Our police force should investigate crime based on facts only, not hearsay, conjecture, or guess-work. Hate Crime statutes don’t punish based on facts, but on what our government thinks we might be thinking. Hate Crime statutes punish the act of speaking, and two persons of different skin color saying the same thing while committing similar crimes can receive vastly different sentences under Hate Crime sentencing statutes. This is racism at its worst.
The FBI guidebook states it best: “Because motivation is subjective, it is difficult to know with certainty whether a crime is a result of an offender’s bias.”

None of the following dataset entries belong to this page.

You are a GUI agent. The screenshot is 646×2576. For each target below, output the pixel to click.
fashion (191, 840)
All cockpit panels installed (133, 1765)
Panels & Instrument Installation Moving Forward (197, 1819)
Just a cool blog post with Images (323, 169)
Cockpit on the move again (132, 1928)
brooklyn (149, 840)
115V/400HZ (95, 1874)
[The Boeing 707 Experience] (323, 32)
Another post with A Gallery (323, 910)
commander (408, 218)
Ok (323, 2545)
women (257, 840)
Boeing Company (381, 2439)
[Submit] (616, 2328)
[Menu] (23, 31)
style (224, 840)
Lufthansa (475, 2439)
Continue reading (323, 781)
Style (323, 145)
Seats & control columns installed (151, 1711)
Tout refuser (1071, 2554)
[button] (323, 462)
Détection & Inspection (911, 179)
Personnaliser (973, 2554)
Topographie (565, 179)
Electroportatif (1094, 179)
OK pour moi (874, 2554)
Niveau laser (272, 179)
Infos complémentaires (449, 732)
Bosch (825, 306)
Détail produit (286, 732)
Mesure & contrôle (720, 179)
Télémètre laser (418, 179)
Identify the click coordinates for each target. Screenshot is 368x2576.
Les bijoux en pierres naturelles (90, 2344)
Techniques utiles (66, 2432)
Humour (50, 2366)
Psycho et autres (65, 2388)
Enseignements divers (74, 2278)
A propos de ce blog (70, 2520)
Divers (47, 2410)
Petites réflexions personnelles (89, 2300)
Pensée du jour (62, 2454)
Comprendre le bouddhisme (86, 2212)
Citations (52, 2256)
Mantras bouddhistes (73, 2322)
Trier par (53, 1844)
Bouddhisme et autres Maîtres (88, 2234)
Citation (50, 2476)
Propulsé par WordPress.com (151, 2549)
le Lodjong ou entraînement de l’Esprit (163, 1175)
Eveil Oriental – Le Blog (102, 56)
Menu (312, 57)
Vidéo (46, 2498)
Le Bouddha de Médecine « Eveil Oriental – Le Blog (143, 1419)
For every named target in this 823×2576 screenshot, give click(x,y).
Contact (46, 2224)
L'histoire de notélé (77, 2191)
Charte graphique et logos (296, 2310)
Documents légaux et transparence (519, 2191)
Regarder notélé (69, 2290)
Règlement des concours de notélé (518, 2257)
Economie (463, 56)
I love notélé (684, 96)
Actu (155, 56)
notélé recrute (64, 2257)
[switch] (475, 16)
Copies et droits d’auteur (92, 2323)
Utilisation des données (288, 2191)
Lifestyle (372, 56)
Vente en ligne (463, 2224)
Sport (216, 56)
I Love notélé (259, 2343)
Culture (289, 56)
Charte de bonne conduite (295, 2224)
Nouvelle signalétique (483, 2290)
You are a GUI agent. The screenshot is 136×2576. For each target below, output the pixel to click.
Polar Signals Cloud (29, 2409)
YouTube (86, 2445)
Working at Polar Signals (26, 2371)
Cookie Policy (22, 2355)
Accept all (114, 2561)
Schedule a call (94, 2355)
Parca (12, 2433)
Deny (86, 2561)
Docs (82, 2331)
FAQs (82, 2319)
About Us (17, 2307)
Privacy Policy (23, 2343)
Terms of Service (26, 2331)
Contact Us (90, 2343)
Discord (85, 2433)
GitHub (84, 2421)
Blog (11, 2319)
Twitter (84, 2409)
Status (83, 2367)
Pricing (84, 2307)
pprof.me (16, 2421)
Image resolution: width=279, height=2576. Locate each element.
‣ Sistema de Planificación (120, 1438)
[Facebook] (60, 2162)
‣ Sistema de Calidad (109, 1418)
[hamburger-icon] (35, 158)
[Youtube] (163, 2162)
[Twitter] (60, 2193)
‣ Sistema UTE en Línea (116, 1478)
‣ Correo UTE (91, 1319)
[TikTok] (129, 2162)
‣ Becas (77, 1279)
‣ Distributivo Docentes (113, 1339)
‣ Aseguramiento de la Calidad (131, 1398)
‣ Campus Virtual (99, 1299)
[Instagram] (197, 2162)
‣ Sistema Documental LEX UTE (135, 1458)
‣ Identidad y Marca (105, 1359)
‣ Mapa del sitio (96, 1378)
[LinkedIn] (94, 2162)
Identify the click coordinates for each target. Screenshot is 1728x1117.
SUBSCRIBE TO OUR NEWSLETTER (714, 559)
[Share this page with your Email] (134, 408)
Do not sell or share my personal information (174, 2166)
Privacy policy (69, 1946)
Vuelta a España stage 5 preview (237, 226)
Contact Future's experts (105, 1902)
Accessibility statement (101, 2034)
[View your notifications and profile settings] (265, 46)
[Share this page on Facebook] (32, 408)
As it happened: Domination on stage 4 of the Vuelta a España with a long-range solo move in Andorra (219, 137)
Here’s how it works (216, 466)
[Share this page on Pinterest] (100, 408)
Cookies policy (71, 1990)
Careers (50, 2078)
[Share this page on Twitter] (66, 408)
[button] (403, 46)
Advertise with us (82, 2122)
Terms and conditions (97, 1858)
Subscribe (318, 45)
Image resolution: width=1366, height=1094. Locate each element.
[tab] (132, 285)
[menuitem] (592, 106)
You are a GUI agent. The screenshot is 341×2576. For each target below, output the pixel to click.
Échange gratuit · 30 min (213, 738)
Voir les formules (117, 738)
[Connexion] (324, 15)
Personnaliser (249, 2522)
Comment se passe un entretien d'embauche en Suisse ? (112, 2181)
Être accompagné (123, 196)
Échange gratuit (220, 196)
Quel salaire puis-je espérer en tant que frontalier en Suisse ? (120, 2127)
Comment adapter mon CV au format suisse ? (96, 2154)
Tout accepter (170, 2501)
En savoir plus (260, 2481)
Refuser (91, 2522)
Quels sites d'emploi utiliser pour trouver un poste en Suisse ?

Current Hate Crime sentencing statutes should be abolished now.
Paul Dacus
•••
To the Editor,
The observations of intelligent design proponents or creationists are not unbiased, but interpreted through their own religious belief. It cannot be proven (or disproven) from lab tests that life came about through the intervention of a supernatural creator.
If your religious faith may be shaken when it is proven that life can arise from non-life, then you had best prepare yourself by expanding your vision of God and nature to include this inevitable occurrence.
Experiments are continuing to attempt to demonstrate that life may come from non-life but it has been demonstrated that life comes from very low levels of “intelligence.” Random mutation and natural selection are sufficient to explain all the behaviors listed as examples of “design” and “complex engineering.” Darwin’s conclusions are all the more amazing given the very basic knowledge of cells, genetics and other relevant science extant at the time.
Many intermediate forms, as required by the evolutionary model of origins, are found in the fossil record. That life comes from life (since its origin about 3.8 billion years ago) and usually reproduces its own kind is abundantly evident everywhere. That mutations and natural selection occur is also abundantly evident. Many of these grand experiments are observable or can be studied by everyone with an interest in the truth.
The Web site mentioned by Ms. Richardson in her April 5 letter to the editor has many counterparts presenting scientific arguments against intelligent design and creationism which can be found by the curious through online searches of “evolution” and “intelligent design.”
Explore the evidence on your own, and know that even if you are here by accident, your life has all the meaning and purpose you choose to give it. And that’s the truth!